1990s to the present:
- In 1990, Nelson Mandela and a host of other political prisoners were released from jail.
- The first ever fully democratic election took place in 1994. The African National Congress, led by Nelson Mandela (who became president), won the election.
- Many exiled musicians returned to South Africa after 1990.
- Major record labels such as Sony and BMG re-entered South Africa with the end of the cultural boycott.
- Music festivals and writing about music (both in the academic and popular press) have profliferated in South Africa since 1990.
Three points on the above periodizing history:
- The periods are defined in terms of politics and not only in terms of transformations of musical style.
- Much of the struggle within South Africa was related to larger international struggles.
- Media and technology has had a large impact on South African history.
Alternatives to a history of periods:
- Localized and specific studies dealing with individual musical genres and styles or the music of specific language groups or ethnicities. Such studies have been popular since the 1950s and include works by John Blacking and Veit Erlmann. Question: Do such histories not obscure the hybrid nature of South African music? How can localized histories and ethnographies be put into conversation with one another?
- The rejection of linear history, by introducing the metaphor of history as a palimpsest. A palimpsest is an artifact created when a scribe uses an old manuscript to write something new, and in this sense traces of the past remain visible in the present. In this way, the past is never erased, but rather seeps through into the present.
Three main concerns with any history:
- The archive: Music South African music was destroyed by the apartheid regime. How can an archive be created from which a history can be written?

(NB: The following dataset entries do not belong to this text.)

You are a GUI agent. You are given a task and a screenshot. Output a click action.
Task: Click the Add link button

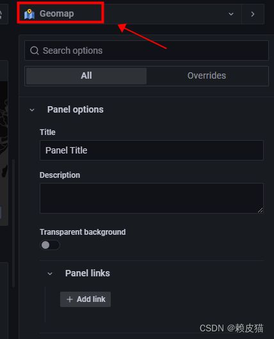[x=85, y=299]
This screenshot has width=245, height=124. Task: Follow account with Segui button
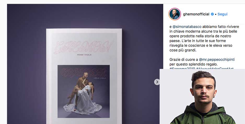223,14
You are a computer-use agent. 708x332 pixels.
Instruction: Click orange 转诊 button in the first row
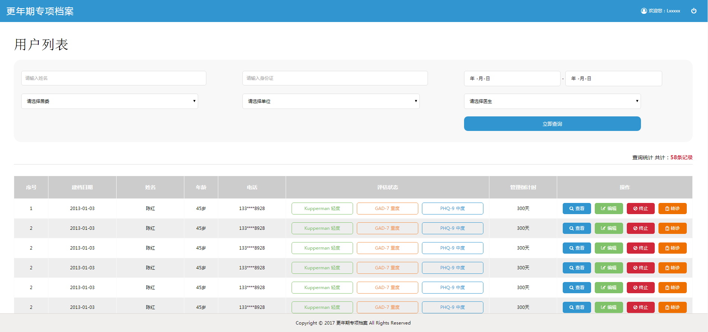coord(672,209)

- Originality: If South African music borrows and appropriates from foreign music (and especially through various forms of media), what does this say about the concepts of distinctiveness or uniqueness?
- Value: How do we judge music? What criteria should we use to judge music, and who should create this criteria? What music should be included in our histories, and how do we decide which musics are important enough to include? Conversely, how do we decide which musics to exclude?